À gauche, le Mouvement 5 étoiles ne comptera pas sur son leader et ministre du Développement économique et du Travail Luigi Di Maio. Contrairement à son acolyte de la Ligue, Di Maio ne fera pas office de tête de liste : le M5S en compte une par circonscription (Elonora Evi au Nord-Ouest, Viviana Dal Cin au Nord-Est, Fabio Massimo Castaldo au Cenrte, Laura Ferrara au Sud et Ignazio Corrao dans les îles).
Le M5S prône une Europe différente, notamment dans sa gestion.
Il compte 17 députés sortants.

Enfin, le Parti Démocrate. Ce parti se place à gauche politiquement et dénombre 41% des euro-députés italiens sortant (31).
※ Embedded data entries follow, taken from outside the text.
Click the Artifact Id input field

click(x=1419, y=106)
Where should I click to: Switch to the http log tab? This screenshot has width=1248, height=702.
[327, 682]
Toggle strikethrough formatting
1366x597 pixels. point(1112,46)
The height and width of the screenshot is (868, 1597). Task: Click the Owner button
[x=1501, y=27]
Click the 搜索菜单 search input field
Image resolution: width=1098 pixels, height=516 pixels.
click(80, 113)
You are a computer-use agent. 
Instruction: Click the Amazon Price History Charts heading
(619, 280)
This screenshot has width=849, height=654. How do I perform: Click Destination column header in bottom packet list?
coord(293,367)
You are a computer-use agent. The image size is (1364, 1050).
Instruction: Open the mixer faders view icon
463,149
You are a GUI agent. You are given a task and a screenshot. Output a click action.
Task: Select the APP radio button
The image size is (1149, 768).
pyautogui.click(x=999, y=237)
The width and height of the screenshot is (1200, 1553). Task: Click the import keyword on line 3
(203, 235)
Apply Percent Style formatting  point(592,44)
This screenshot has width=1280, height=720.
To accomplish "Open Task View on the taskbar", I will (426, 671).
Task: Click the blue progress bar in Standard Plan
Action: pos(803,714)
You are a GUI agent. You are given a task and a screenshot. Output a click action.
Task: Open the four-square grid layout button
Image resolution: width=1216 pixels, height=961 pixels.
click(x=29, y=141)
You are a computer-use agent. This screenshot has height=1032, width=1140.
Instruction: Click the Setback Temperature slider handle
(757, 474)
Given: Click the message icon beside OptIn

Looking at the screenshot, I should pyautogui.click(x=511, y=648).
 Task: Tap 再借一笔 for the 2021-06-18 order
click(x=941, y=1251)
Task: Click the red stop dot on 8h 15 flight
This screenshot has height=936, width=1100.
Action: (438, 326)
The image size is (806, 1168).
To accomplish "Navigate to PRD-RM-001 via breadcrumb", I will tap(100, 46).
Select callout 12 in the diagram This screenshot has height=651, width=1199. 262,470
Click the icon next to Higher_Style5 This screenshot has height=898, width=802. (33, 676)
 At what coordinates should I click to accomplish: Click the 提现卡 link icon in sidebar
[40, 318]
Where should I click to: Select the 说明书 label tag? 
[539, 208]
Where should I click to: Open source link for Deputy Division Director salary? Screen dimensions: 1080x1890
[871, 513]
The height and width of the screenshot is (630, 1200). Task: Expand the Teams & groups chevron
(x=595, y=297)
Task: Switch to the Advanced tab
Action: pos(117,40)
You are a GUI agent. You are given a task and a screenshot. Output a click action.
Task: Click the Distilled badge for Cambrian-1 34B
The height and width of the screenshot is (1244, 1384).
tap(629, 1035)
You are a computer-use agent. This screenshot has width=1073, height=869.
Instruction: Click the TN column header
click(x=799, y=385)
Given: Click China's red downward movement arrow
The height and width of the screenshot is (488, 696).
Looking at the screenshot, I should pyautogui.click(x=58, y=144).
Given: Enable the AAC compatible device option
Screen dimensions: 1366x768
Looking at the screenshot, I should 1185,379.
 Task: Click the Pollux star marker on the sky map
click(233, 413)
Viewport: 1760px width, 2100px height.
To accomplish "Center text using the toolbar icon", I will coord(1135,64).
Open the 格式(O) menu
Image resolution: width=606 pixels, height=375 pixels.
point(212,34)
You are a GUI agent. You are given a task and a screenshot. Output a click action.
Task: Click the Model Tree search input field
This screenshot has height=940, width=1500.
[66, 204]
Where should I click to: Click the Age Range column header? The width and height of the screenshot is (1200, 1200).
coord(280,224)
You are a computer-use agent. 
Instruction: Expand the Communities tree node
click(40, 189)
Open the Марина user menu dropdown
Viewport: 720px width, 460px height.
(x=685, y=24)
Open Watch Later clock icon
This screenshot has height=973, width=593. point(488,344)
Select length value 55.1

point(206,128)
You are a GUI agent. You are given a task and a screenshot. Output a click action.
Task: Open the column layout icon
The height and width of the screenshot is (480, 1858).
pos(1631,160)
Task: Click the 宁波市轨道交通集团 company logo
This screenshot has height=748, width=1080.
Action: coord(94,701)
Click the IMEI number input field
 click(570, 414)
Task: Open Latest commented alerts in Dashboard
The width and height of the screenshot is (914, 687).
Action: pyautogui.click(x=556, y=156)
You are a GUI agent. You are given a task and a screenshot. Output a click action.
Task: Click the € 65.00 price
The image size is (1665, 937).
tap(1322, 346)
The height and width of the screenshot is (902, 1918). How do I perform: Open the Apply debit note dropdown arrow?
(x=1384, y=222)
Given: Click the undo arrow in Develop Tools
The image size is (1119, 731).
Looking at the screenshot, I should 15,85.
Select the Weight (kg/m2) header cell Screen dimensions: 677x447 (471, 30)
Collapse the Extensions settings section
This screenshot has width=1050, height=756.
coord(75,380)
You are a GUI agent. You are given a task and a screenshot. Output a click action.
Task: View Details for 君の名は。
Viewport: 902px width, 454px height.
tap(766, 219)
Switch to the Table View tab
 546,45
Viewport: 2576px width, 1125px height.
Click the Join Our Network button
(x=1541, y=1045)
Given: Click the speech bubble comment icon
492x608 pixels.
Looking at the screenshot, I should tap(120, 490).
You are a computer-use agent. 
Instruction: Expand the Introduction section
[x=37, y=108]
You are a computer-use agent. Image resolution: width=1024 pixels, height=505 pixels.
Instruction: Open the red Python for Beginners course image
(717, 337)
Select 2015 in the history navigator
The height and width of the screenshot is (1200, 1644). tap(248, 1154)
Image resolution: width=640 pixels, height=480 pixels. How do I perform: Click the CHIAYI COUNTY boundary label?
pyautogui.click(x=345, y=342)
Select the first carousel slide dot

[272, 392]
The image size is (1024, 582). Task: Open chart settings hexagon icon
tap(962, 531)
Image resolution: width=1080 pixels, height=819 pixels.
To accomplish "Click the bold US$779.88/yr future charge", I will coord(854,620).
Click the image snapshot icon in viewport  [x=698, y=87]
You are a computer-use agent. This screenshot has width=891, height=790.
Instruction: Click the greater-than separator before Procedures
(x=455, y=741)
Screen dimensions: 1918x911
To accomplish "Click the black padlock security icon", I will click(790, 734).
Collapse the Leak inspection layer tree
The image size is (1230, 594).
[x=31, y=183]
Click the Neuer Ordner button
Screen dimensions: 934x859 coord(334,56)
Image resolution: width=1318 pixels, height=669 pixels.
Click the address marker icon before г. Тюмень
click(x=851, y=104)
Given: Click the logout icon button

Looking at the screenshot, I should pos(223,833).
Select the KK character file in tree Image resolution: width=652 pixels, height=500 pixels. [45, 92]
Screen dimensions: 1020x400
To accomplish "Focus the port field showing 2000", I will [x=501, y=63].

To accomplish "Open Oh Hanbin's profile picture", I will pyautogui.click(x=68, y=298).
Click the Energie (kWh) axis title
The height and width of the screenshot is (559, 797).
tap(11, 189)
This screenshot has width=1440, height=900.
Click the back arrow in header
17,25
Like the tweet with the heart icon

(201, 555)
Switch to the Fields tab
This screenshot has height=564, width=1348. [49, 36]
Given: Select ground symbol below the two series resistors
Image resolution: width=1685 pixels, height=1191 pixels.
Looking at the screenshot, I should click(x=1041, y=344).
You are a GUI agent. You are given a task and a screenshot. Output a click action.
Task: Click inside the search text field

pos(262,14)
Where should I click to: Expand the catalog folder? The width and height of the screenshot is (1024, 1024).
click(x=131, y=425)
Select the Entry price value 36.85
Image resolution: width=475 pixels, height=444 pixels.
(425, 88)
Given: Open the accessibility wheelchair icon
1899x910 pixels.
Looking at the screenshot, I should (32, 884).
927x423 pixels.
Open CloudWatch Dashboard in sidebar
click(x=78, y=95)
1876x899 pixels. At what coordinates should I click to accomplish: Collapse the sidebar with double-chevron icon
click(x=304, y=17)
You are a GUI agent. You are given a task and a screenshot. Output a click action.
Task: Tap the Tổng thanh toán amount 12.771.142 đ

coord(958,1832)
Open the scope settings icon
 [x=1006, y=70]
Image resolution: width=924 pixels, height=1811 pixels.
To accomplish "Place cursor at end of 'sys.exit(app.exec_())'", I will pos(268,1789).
Il compte également une tête de liste par circonscription. (Giuliano Pisapia au Nord-Ouest ; Carlo Calenda au Nord-Est ; au centre Simona Bonfé au Centre ; Franco Roberti au Sud ; dans les îles Caterina Chinnici dans les îles).
Il se place en faveur de l’UE.

Les enjeux

Tout d’abord l’immigration. Ainsi, la Botte compterait 600 000 migrants irréguliers. Face à cela, Salvini entend durcir la politique migratoire mise en place par Bruxelles. Di Maio s’y oppose.
Autre point de discorde, la ligne de TGV Lyon-Turin. Financé à 40% par l’UE, ce projet à environ 8 milliards d’euros est ardemment défendu par Salvini. Di Maio souhaite enterrer cette idée.
Enfin vient la question économique. Bruxelles a récemment averti Rome de l’urgence économique du pays, évoquant un dérapage budgétaire “sans précédent“. La dette publique – que l’Italie s’est engagée à réduire à 126.5% du PIB à l’horizon 2021 – s’élève en effet à 131% du PIB.

Ces élections européennes sont ainsi susceptibles de valider le tournant populiste du pays. Les questions migratoires et économiques semblent au cœur du débat transalpin.